WHAT YOU HAVE TO DO →
Before copying, set aside the pictures; then restate exactly the lines from the one with "This screenshot has width=501, height=344." through the last line of the records.

Start of EXERCISE DATA

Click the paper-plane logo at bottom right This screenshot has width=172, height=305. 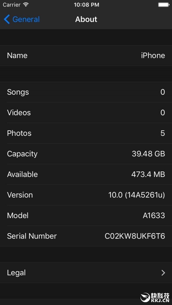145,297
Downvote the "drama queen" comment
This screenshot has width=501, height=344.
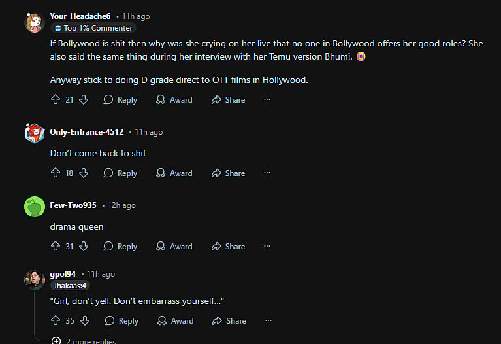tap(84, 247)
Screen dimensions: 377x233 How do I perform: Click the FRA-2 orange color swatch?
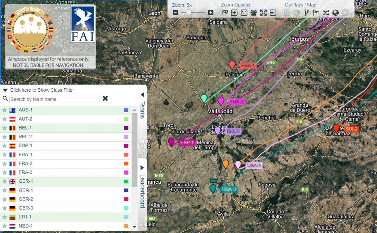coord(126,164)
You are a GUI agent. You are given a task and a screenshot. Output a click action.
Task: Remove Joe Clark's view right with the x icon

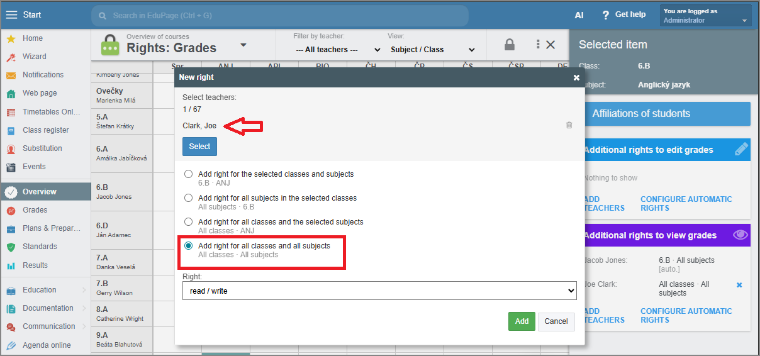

End of EXERCISE DATA

WORKED SOLUTION →
This screenshot has width=501, height=344.
tap(84, 247)
Screen dimensions: 377x233 How do I perform: Click the FRA-2 orange color swatch?
coord(126,164)
You are a GUI agent. You are given a task and a screenshot. Output a click action.
Task: Remove Joe Clark's view right with the x icon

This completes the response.